Ci basterà questo amore, per cambiare la nostra storia?
A fare da corona alla nascita di Gesù un ‘esercito celeste’: sono gli angeli che il Papa, ripetendo un binomio di aggettivi ricorrente nei suoi discorsi, definisce “schiere disarmate e disarmanti”. Poi l’affondo su alcune radici delle crisi contemporanee che riconducono, in effetti, all’atavica avidità e superbia dell’uomo:
Sì, mentre un’economia distorta induce a trattare gli uomini come merce, Dio si fa simile a noi, rivelando l’infinita dignità di ogni persona. Mentre l’uomo vuole diventare Dio per dominare sul prossimo, Dio vuole diventare uomo per liberarci da ogni schiavitù. Ci basterà questo amore, per cambiare la nostra storia?

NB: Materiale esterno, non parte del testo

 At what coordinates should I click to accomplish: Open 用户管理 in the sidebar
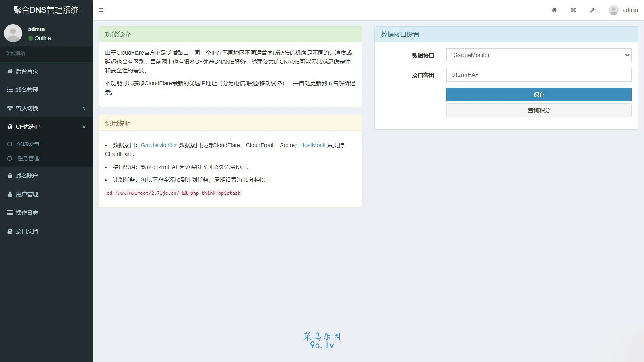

Il Natale è per noi tempo di gratitudine e di missione
L’omelia di Leone si conclude con il ricordo di come, nella notte di Natale di un anno fa, Francesco abbia posto in relazione profonda la nascita di Gesù con la speranza, avviando un Anno Santo dedicato. “Ora che il Giubileo si avvia al suo compimento – invita il Papa stanotte -, il Natale è per noi tempo di gratitudine e di missione. Gratitudine per il dono ricevuto, missione per testimoniarlo al mondo”.

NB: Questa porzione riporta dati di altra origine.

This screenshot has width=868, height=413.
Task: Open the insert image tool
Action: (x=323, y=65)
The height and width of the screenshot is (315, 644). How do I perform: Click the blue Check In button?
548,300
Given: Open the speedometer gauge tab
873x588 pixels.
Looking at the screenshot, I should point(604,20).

Sorelle e fratelli, la contemplazione del Verbo fatto carne suscita in tutta la Chiesa una parola nuova e vera: proclamiamo allora la gioia del Natale, che è festa della fede, della carità e della speranza. È festa della fede, perché Dio diventa uomo, nascendo dalla Vergine. È festa della carità, perché il dono del Figlio redentore si avvera nella dedizione fraterna. È festa della speranza, perché il bambino Gesù la accende in noi, facendoci messaggeri di pace.

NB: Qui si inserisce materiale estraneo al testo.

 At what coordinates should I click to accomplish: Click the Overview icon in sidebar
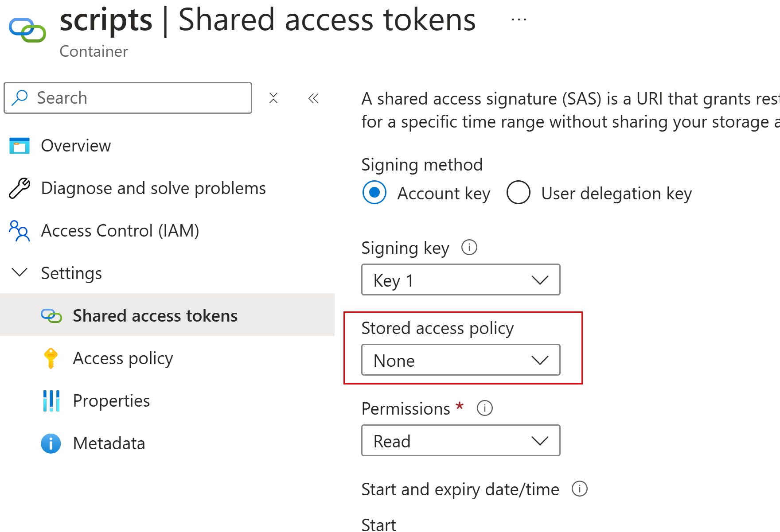[x=20, y=146]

Il Bambinello nel presepe, la preghiera della Chiesa
Quei bambini, che rappresentano il mondo, sono gli stessi che accompagnano il Vescovo di Roma, al termine della Messa, presso il presepe allestito in basilica. Il Papa porta il Bambinello che sarà il diacono a deporre nella culla. Una immagine di grande dolcezza, come dolce è stata l’intera liturgia con un Papa in alcuni momenti intimamente commosso e che non ha lesinato carezze, infine, per quei piccoli dagli abiti tradizionali dei propri Paesi di origine. Gesù è nato: quel “principe della pace” a cui è stata rivolta la supplica, nella preghiera universale, di “spezzare le catene dell’odio e della violenza”, di trasformare “i cuori dei governanti delle nazioni, perché a tutte le genti sia donata la vera speranza di bene”. E perché la Chiesa si lasci interpellare dalla storia e “sia lievito di concordia per il mondo”.